I'm beginning some remodeling projects around my house. Nothing major, just things like a new sink and vanity in the bathroom, plus some new carpet and paint.
My house was built in 1953 and has seen two major additions over the years. Like many owners of older homes, we sometimes find things that make us shake our heads. For instance, why did the previous owners put a fireplace in a basement storage room? Or outfit the upstairs bath with two sinks but no shower?
Another thing you find with an older home is that many times, past projects were done by nonprofessionals and not always performed to code. Things are not always square. Sometimes, I just find myself scratching my head.
But then I realize that the original owners had different priorities and this might explain some of the design choices. That family raised 10 children in the house, and its home-improvement projects likely reflected its specific needs.
More often than not, we find the same kinds of head-scratchers with distribution center upgrades. Additions may be simply tacked onto the side of a building, their design based more on the land that's available than on process-flow considerations.
Priorities within facilities also typically change over the years. New technologies are introduced, and product mixes change, requiring modifications to process flows. That's led many facilities to sandwich e-commerce processing centers into whatever space could be found, for example. These upgrades were not in the original facility designs and are often bolted onto the existing systems, software, and technologies. Like my house, they don't always make sense in hindsight, but there were good reasons at the time. Trouble is, making sense of them now can be difficult if the people who oversaw them are no longer with the company.

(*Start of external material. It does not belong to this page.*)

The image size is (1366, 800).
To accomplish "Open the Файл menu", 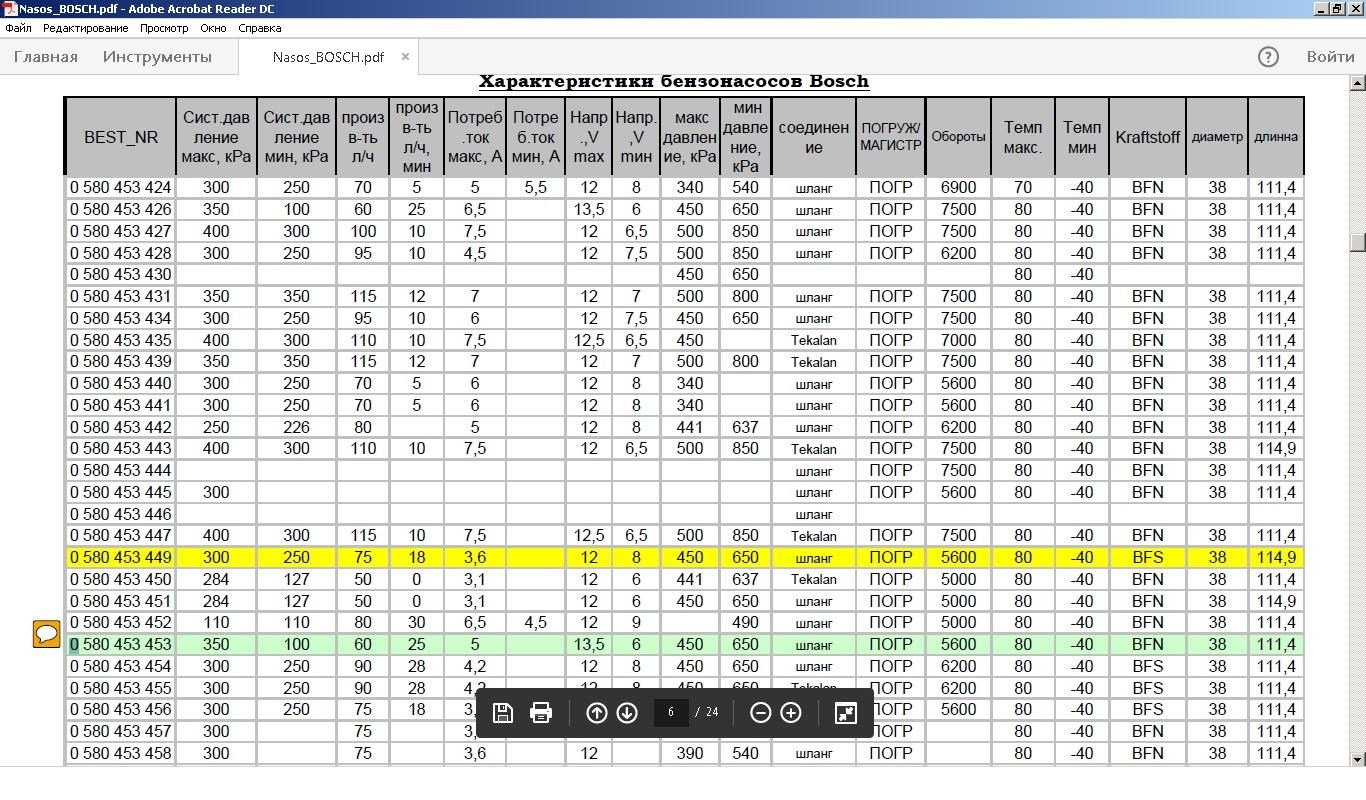I will (x=18, y=28).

If that tribal knowledge is missing, it makes it critically important to have an expert set of eyes review any proposed systems changes. Upgrades tend to have a butterfly effect within a distribution system. Something done to "fix" one area can have consequences for many other parts of the operation.
That's why many companies look to professional designers and integrators who can analyze a facility's processes and suggest improvements. These folks can recommend software and equipment that will produce the desired results while also considering how these systems fit into the existing processes.
Did I tell you that my hot water tank decided to heat its last ounce of water this week? What a mess. But that is a story for another time.